↓

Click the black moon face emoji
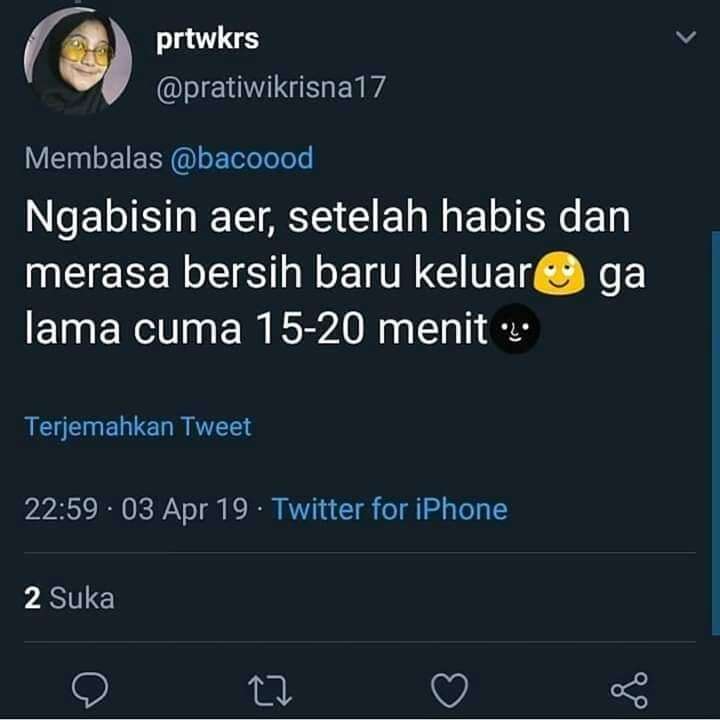[x=515, y=328]
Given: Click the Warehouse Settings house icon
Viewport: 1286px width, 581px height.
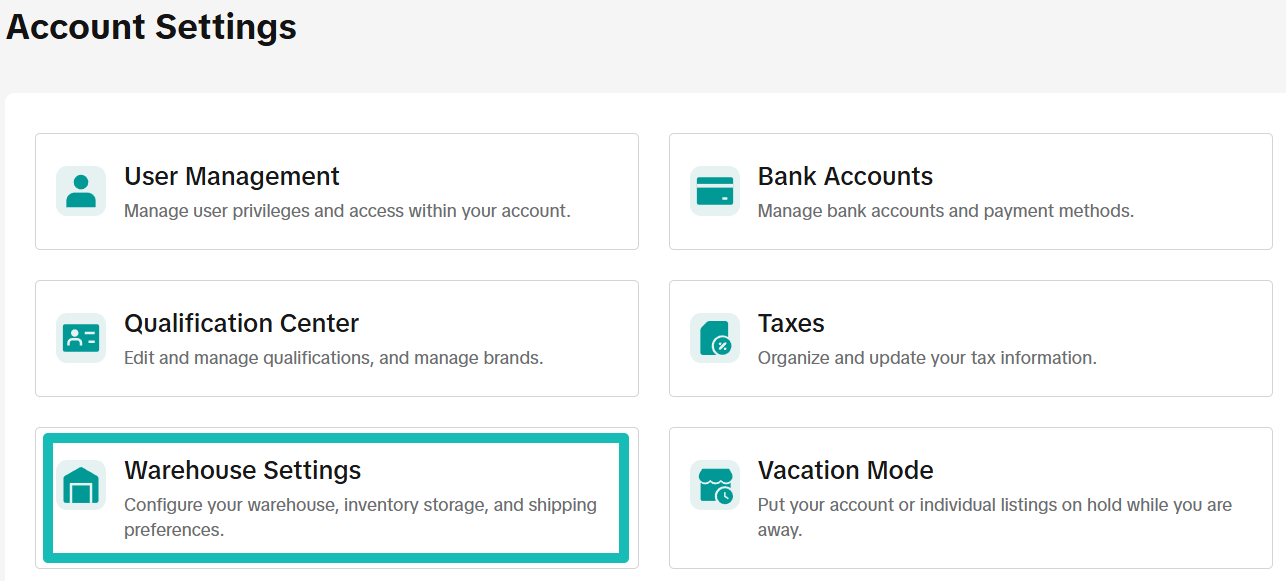Looking at the screenshot, I should [x=80, y=484].
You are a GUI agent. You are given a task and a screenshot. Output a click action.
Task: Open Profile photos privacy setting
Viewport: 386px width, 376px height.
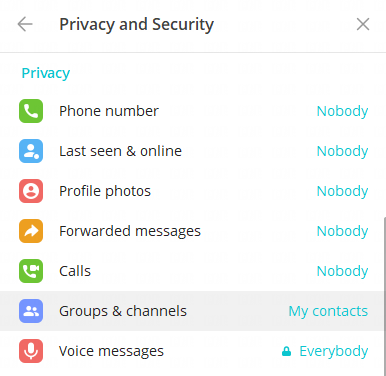click(192, 191)
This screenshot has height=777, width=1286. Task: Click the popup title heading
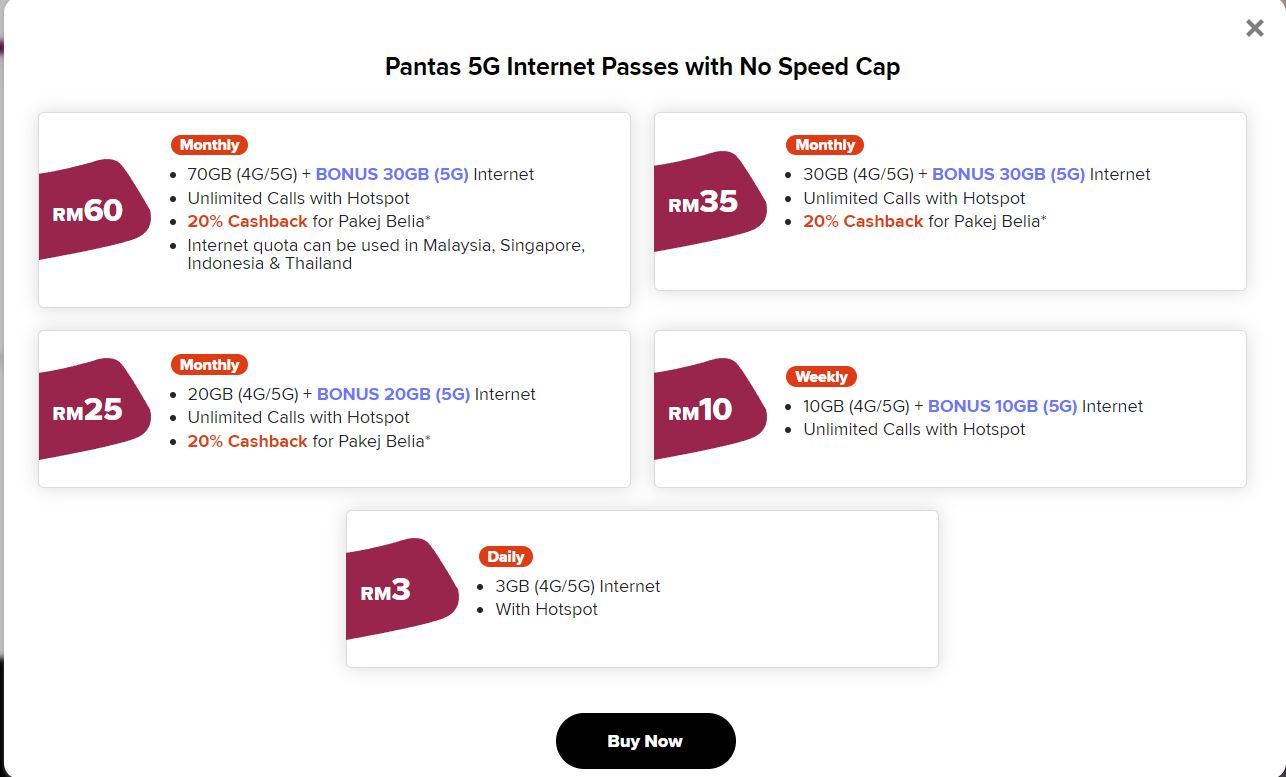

↑

**WORK ITEM**
Print each of the records above exactly as written, leaving no picture in the copy.

**RESULT OF THIS EXERCISE**
Click the black moon face emoji
[x=515, y=328]
Given: Click the Warehouse Settings house icon
Viewport: 1286px width, 581px height.
Looking at the screenshot, I should [x=80, y=484].
You are a GUI agent. You are given a task and a screenshot. Output a click action.
Task: Open Profile photos privacy setting
Viewport: 386px width, 376px height.
click(192, 191)
This screenshot has height=777, width=1286. Task: Click the popup title heading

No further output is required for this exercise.